=== What the task asks ===
With any pictures left out, restate word for word the lines in the listing below from the one holding "This screenshot has height=683, width=1024." through the last.

++++++

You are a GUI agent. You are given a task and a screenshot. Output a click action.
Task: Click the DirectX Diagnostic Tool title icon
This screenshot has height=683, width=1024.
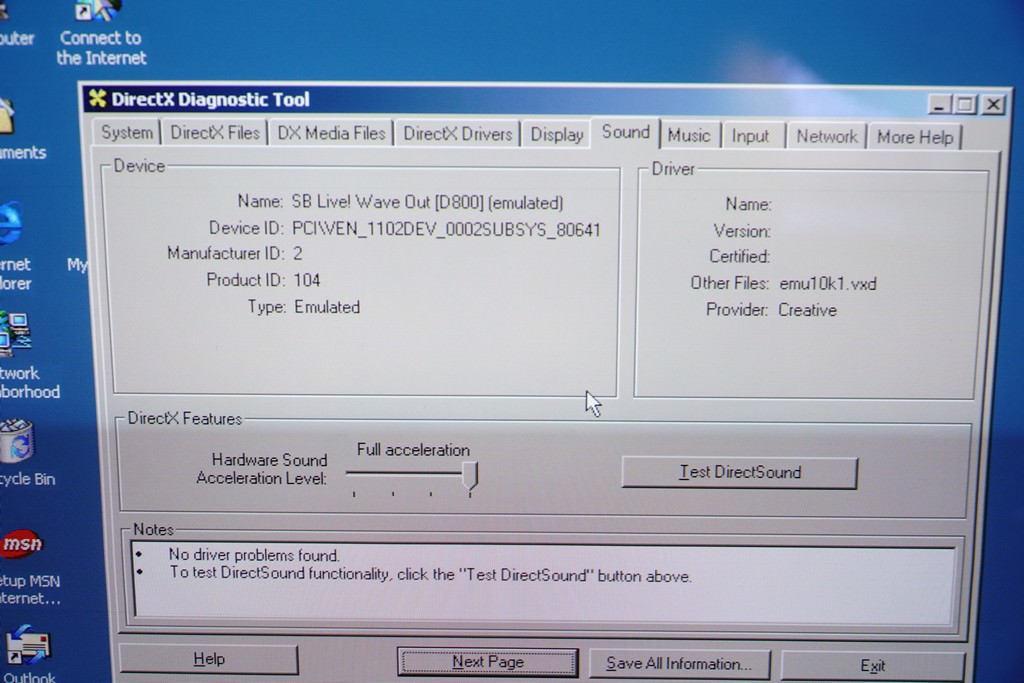click(x=97, y=98)
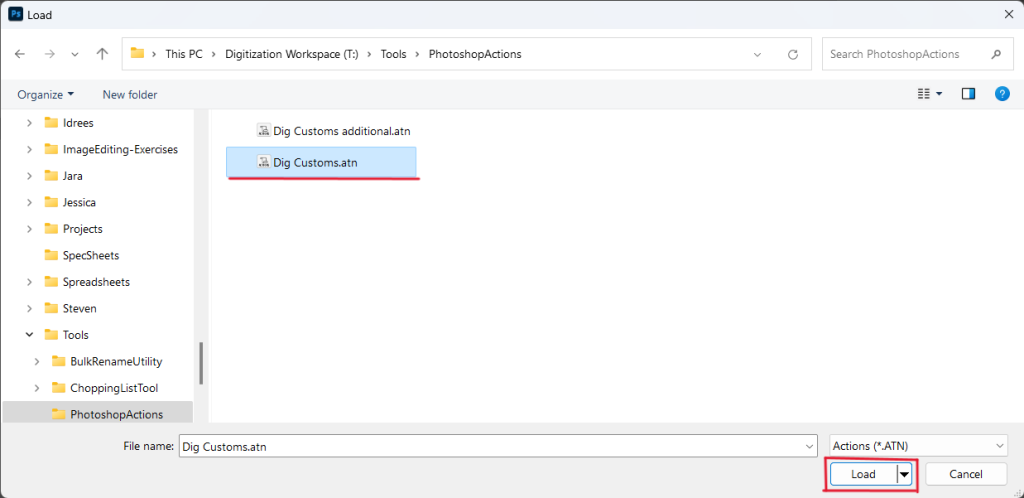Open the Actions (*.ATN) file type dropdown

(918, 447)
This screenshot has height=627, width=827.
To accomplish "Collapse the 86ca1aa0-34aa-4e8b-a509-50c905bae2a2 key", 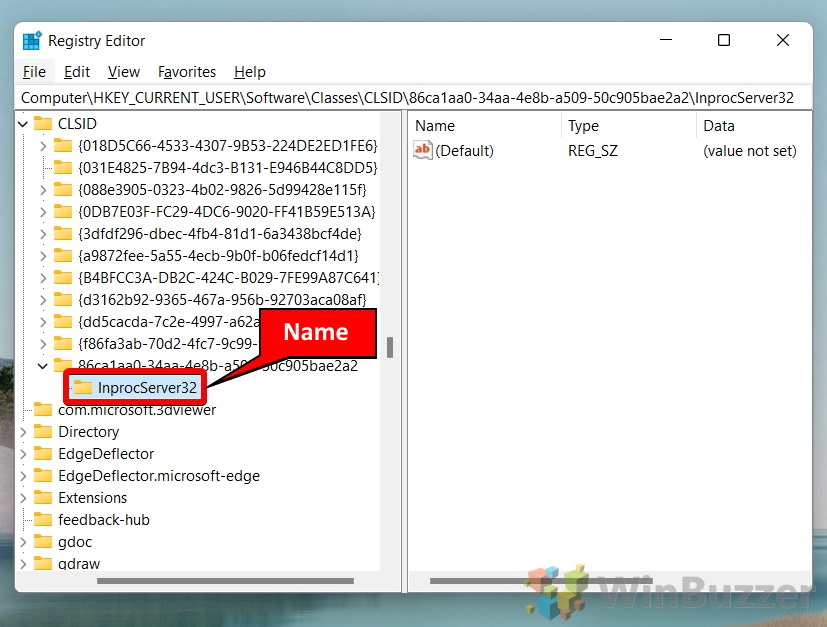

++++++

=== Problem solution ===
This screenshot has height=683, width=1024.
click(x=97, y=98)
Open the Actions (*.ATN) file type dropdown

(918, 447)
This screenshot has height=627, width=827.
To accomplish "Collapse the 86ca1aa0-34aa-4e8b-a509-50c905bae2a2 key", 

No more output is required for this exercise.